Pixel coordinate grounding data:
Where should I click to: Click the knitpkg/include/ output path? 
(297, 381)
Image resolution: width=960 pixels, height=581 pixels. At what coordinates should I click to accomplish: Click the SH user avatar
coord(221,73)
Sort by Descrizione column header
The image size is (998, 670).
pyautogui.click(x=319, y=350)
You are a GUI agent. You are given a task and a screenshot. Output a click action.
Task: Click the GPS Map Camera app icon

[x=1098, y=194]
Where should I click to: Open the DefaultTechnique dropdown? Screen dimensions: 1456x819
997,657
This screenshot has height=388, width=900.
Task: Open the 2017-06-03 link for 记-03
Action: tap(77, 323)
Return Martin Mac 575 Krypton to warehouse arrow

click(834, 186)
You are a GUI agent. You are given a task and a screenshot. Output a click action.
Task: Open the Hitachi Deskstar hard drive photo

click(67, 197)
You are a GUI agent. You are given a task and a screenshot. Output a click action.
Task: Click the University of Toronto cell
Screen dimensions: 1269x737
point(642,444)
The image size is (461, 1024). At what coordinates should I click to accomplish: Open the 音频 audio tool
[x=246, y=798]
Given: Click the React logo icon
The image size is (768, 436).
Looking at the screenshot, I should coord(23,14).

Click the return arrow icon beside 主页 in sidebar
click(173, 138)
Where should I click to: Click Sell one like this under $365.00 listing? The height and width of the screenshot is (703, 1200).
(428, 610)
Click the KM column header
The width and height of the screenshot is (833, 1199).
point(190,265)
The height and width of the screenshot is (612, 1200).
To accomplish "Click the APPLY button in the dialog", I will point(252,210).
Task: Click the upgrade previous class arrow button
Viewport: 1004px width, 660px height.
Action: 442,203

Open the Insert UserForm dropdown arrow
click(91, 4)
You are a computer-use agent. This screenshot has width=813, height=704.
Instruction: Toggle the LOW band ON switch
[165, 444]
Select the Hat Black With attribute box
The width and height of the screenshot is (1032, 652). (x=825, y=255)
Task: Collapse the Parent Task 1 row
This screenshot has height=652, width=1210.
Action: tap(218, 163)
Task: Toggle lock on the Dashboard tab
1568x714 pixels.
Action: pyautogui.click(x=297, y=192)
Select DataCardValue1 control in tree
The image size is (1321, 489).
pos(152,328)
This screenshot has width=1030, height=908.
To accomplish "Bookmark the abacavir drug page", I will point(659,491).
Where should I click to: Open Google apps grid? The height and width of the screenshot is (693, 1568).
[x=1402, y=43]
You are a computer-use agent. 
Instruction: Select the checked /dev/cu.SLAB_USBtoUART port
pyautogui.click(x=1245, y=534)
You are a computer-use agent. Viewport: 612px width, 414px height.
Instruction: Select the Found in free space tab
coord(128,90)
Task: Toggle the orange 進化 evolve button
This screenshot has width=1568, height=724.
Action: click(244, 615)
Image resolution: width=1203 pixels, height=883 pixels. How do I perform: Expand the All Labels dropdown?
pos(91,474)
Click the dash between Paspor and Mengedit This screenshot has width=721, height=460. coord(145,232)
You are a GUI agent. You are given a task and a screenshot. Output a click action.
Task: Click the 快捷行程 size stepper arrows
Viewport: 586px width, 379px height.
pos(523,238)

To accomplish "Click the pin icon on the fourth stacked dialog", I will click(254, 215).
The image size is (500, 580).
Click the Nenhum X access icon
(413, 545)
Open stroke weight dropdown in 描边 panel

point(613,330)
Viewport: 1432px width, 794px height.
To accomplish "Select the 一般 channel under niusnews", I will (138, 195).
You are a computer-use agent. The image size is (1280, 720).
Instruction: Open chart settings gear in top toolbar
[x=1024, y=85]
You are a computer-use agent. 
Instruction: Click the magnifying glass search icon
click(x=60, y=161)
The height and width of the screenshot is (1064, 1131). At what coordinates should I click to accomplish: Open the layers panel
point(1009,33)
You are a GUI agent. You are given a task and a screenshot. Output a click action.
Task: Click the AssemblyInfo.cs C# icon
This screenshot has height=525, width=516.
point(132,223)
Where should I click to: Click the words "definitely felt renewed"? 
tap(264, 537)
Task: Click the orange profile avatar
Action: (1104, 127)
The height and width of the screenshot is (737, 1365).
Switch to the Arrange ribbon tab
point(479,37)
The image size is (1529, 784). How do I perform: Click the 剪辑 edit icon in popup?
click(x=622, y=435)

Work order: What is needed is an exact copy of every entry.

Exercise answer:
Where should I click to: Click the knitpkg/include/ output path? 
(297, 381)
Image resolution: width=960 pixels, height=581 pixels. At what coordinates should I click to accomplish: Click the SH user avatar
coord(221,73)
Sort by Descrizione column header
The image size is (998, 670).
pyautogui.click(x=319, y=350)
You are a GUI agent. You are given a task and a screenshot. Output a click action.
Task: Click the GPS Map Camera app icon

[x=1098, y=194]
Where should I click to: Open the DefaultTechnique dropdown? Screen dimensions: 1456x819
997,657
This screenshot has height=388, width=900.
Task: Open the 2017-06-03 link for 记-03
Action: tap(77, 323)
Return Martin Mac 575 Krypton to warehouse arrow

click(834, 186)
You are a GUI agent. You are given a task and a screenshot. Output a click action.
Task: Open the Hitachi Deskstar hard drive photo

click(67, 197)
You are a GUI agent. You are given a task and a screenshot. Output a click action.
Task: Click the University of Toronto cell
Screen dimensions: 1269x737
point(642,444)
The image size is (461, 1024). At what coordinates should I click to accomplish: Open the 音频 audio tool
[x=246, y=798]
Given: Click the React logo icon
The image size is (768, 436).
Looking at the screenshot, I should coord(23,14).

Click the return arrow icon beside 主页 in sidebar
click(173, 138)
Where should I click to: Click Sell one like this under $365.00 listing? The height and width of the screenshot is (703, 1200).
(428, 610)
Click the KM column header
The width and height of the screenshot is (833, 1199).
point(190,265)
The height and width of the screenshot is (612, 1200).
To accomplish "Click the APPLY button in the dialog", I will point(252,210).
Task: Click the upgrade previous class arrow button
Viewport: 1004px width, 660px height.
Action: 442,203

Open the Insert UserForm dropdown arrow
click(91, 4)
You are a computer-use agent. This screenshot has width=813, height=704.
Instruction: Toggle the LOW band ON switch
[165, 444]
Select the Hat Black With attribute box
The width and height of the screenshot is (1032, 652). (x=825, y=255)
Task: Collapse the Parent Task 1 row
This screenshot has height=652, width=1210.
Action: tap(218, 163)
Task: Toggle lock on the Dashboard tab
1568x714 pixels.
Action: pyautogui.click(x=297, y=192)
Select DataCardValue1 control in tree
The image size is (1321, 489).
pos(152,328)
This screenshot has width=1030, height=908.
To accomplish "Bookmark the abacavir drug page", I will point(659,491).
Where should I click to: Open Google apps grid? The height and width of the screenshot is (693, 1568).
[x=1402, y=43]
You are a computer-use agent. 
Instruction: Select the checked /dev/cu.SLAB_USBtoUART port
pyautogui.click(x=1245, y=534)
You are a computer-use agent. Viewport: 612px width, 414px height.
Instruction: Select the Found in free space tab
coord(128,90)
Task: Toggle the orange 進化 evolve button
This screenshot has width=1568, height=724.
Action: click(244, 615)
Image resolution: width=1203 pixels, height=883 pixels. How do I perform: Expand the All Labels dropdown?
pos(91,474)
Click the dash between Paspor and Mengedit This screenshot has width=721, height=460. coord(145,232)
You are a GUI agent. You are given a task and a screenshot. Output a click action.
Task: Click the 快捷行程 size stepper arrows
Viewport: 586px width, 379px height.
pos(523,238)

To accomplish "Click the pin icon on the fourth stacked dialog", I will click(254, 215).
The image size is (500, 580).
Click the Nenhum X access icon
(413, 545)
Open stroke weight dropdown in 描边 panel

point(613,330)
Viewport: 1432px width, 794px height.
To accomplish "Select the 一般 channel under niusnews", I will (138, 195).
You are a computer-use agent. The image size is (1280, 720).
Instruction: Open chart settings gear in top toolbar
[x=1024, y=85]
You are a computer-use agent. 
Instruction: Click the magnifying glass search icon
click(x=60, y=161)
The height and width of the screenshot is (1064, 1131). At what coordinates should I click to accomplish: Open the layers panel
point(1009,33)
You are a GUI agent. You are given a task and a screenshot. Output a click action.
Task: Click the AssemblyInfo.cs C# icon
This screenshot has height=525, width=516.
point(132,223)
Where should I click to: Click the words "definitely felt renewed"? 
tap(264, 537)
Task: Click the orange profile avatar
Action: (1104, 127)
The height and width of the screenshot is (737, 1365).
Switch to the Arrange ribbon tab
point(479,37)
The image size is (1529, 784). How do I perform: Click the 剪辑 edit icon in popup?
click(x=622, y=435)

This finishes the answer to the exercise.